8. Theory of Eclecticism
Each one of the above six ideal-type of social theories of globalization highlights certain
forces that contribute to its growth. They put emphasis on technology and institution
building, national interest and inter-state competition, capital accumulation and class
struggle, identity and knowledge construction, rationalism and cultural imperialism, and
masculinize and subordination of women. Jan Art Scholte synthesizes them as forces of
production, governance, identity, and knowledge.

Accordingly, capitalists attempt to amass ever-greater resources in excess of their


survival needs: accumulation of surplus. The capitalist economy is thoroughly monetized.
Money facilitates accumulation. It offers abundant opportunities to transfer surplus,
especially from the weak to the powerful. This mode of production involves perpetual and
pervasive contests over the distribution of surplus. Such competition occurs both between
individual, firms, etc. and along structural lines of class, gender, race etc.

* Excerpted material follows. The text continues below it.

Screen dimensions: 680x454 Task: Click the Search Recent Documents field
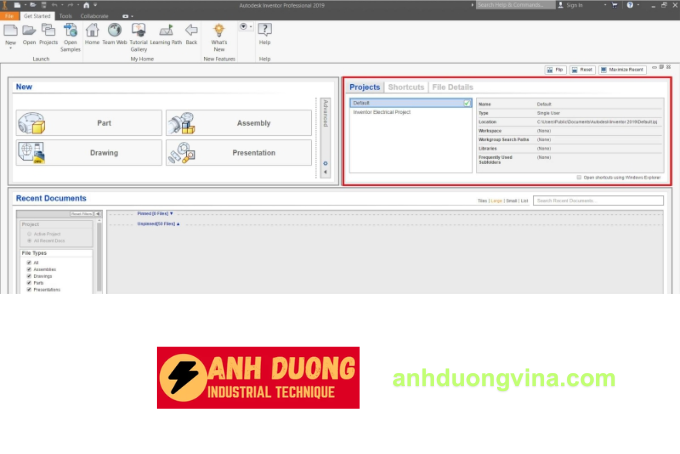point(598,200)
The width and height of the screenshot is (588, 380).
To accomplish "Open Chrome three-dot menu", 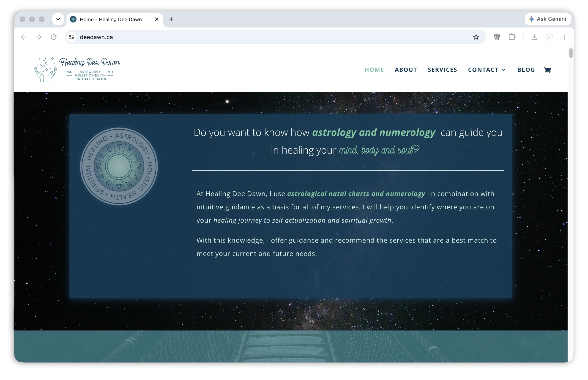I will [564, 37].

Their contests can be overt or latent. Surplus accumulation has had transpired in one
way or another for many centuries, but capitalism is a comparatively recent phenomenon. It
has turned into a structural power, and is accepted as a ‘natural’ circumstance, with no
alternative mode of production. It has spurred globalization in four ways: market expansion,
accounting practices, asset mobility and enlarged arenas of commodification. Its
technological innovation appears in communication, transport and data processing as well as
in global organization and management. It concentrates profits at points of low taxation.
Information, communication, finance and consumer sectors offer vast potentials to capital
making it ‘hyper-capitalism’.

Any mode of production cannot operate in the absence of an enabling regulatory


apparatus. There are some kinds of governance mechanisms. Governance relates processes
whereby people formulate, implement, enforce and review rules to guide their common
affairs.” It entails more than government. It can extend beyond state and sub-state
institutions including supra-state regimes as well. It covers the full scope of societal
regulation.

In the growth of contemporary globalization, besides political and economic forces, there
are material and ideational elements. In expanding social relations, people explore their
class, their gender, their nationality, their race, their religious faith and other aspects of their
being. Constructions of identity provide collective solidarity against oppression. Identity
provides frameworks for community, democracy, citizenship and resistance. It also leads
from nationalism to greater pluralism and hybridity.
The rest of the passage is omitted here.